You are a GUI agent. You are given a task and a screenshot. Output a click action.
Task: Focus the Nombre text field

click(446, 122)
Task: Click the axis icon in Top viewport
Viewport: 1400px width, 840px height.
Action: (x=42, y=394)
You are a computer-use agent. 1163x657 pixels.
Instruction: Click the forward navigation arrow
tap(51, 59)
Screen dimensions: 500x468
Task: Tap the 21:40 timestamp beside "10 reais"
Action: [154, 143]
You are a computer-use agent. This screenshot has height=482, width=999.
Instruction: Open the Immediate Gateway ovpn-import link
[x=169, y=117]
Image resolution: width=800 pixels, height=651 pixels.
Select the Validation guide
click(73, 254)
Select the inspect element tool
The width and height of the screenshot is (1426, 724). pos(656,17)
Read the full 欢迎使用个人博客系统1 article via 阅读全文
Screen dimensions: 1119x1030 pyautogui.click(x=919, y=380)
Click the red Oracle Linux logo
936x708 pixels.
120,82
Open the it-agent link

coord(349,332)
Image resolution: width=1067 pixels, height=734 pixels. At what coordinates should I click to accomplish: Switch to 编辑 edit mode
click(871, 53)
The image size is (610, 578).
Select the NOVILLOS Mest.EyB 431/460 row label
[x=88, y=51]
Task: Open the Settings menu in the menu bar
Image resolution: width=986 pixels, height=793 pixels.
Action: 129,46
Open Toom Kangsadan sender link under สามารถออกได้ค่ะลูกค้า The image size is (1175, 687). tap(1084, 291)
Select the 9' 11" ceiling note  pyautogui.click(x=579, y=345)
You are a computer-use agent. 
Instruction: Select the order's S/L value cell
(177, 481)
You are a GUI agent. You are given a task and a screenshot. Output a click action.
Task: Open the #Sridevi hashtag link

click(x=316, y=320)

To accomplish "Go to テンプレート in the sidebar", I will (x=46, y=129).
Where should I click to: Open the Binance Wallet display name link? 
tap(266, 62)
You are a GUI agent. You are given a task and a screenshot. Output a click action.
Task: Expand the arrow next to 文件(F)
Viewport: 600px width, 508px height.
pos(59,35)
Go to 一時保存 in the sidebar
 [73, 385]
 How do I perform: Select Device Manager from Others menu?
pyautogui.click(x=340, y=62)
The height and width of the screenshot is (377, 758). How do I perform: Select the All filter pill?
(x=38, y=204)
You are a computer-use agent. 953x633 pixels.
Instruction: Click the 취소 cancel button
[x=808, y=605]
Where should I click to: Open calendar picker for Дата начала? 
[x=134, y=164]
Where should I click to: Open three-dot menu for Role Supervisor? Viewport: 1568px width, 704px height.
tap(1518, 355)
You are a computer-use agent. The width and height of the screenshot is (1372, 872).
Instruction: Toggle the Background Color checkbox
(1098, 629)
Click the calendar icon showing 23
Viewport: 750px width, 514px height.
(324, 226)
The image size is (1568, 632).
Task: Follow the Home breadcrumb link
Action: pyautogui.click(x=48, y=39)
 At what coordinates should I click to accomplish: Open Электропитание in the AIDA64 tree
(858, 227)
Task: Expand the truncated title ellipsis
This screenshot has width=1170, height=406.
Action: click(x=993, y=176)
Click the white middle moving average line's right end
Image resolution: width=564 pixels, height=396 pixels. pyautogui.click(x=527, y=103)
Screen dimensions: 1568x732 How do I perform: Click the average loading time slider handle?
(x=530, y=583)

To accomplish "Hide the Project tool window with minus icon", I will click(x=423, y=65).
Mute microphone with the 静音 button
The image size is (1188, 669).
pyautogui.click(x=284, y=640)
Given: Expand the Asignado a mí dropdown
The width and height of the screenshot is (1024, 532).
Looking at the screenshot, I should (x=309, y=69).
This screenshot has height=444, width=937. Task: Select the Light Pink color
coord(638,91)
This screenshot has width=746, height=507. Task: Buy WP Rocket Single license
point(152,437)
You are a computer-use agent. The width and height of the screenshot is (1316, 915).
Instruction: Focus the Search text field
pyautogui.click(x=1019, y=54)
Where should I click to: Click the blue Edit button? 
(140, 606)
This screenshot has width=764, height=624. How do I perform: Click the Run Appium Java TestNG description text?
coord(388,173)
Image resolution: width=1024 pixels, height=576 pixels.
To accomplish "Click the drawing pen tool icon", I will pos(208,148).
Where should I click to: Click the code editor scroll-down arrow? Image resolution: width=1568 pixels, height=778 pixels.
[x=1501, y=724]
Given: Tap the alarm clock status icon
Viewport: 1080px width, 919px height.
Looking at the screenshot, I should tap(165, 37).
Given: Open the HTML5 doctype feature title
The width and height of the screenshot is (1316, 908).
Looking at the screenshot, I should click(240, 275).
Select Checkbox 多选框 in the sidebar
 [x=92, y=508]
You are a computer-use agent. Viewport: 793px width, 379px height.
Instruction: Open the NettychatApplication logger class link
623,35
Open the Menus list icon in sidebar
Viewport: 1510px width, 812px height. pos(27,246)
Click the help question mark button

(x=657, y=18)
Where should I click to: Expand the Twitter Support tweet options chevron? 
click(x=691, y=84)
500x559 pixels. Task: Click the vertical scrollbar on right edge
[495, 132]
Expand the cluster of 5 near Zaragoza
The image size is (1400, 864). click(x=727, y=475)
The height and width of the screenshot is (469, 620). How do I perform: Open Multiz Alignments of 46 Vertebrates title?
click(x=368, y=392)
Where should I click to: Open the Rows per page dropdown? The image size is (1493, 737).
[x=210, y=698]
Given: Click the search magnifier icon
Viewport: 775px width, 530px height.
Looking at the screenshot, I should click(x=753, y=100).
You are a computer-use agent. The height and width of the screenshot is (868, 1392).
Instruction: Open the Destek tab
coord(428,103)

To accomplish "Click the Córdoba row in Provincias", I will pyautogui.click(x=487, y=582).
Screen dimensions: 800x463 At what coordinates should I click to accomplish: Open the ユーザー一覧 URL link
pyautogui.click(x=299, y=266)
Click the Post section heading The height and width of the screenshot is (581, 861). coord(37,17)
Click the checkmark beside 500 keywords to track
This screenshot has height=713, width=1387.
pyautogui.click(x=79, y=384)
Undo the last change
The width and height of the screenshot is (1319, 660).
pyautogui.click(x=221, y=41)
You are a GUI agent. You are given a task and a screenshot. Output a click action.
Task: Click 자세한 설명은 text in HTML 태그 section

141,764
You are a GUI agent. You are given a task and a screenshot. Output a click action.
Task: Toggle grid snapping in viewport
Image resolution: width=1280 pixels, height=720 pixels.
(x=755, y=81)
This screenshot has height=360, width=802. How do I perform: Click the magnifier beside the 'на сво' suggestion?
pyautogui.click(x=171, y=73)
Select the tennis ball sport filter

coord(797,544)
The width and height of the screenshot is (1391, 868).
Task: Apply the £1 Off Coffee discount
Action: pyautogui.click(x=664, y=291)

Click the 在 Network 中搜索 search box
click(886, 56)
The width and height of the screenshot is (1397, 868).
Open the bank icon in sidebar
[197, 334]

* * * * * * *

How to complete this task:
Your answer must be the lines from the first line of the records through the line containing "Task: Open the Settings menu in the menu bar", copied exactly.

Expected answer:
You are a GUI agent. You are given a task and a screenshot. Output a click action.
Task: Focus the Nombre text field

click(446, 122)
Task: Click the axis icon in Top viewport
Viewport: 1400px width, 840px height.
Action: (x=42, y=394)
You are a computer-use agent. 1163x657 pixels.
Instruction: Click the forward navigation arrow
tap(51, 59)
Screen dimensions: 500x468
Task: Tap the 21:40 timestamp beside "10 reais"
Action: [154, 143]
You are a computer-use agent. This screenshot has height=482, width=999.
Instruction: Open the Immediate Gateway ovpn-import link
[x=169, y=117]
Image resolution: width=800 pixels, height=651 pixels.
Select the Validation guide
click(73, 254)
Select the inspect element tool
The width and height of the screenshot is (1426, 724). pos(656,17)
Read the full 欢迎使用个人博客系统1 article via 阅读全文
Screen dimensions: 1119x1030 pyautogui.click(x=919, y=380)
Click the red Oracle Linux logo
936x708 pixels.
120,82
Open the it-agent link

coord(349,332)
Image resolution: width=1067 pixels, height=734 pixels. At what coordinates should I click to accomplish: Switch to 编辑 edit mode
click(871, 53)
The image size is (610, 578).
Select the NOVILLOS Mest.EyB 431/460 row label
[x=88, y=51]
Task: Open the Settings menu in the menu bar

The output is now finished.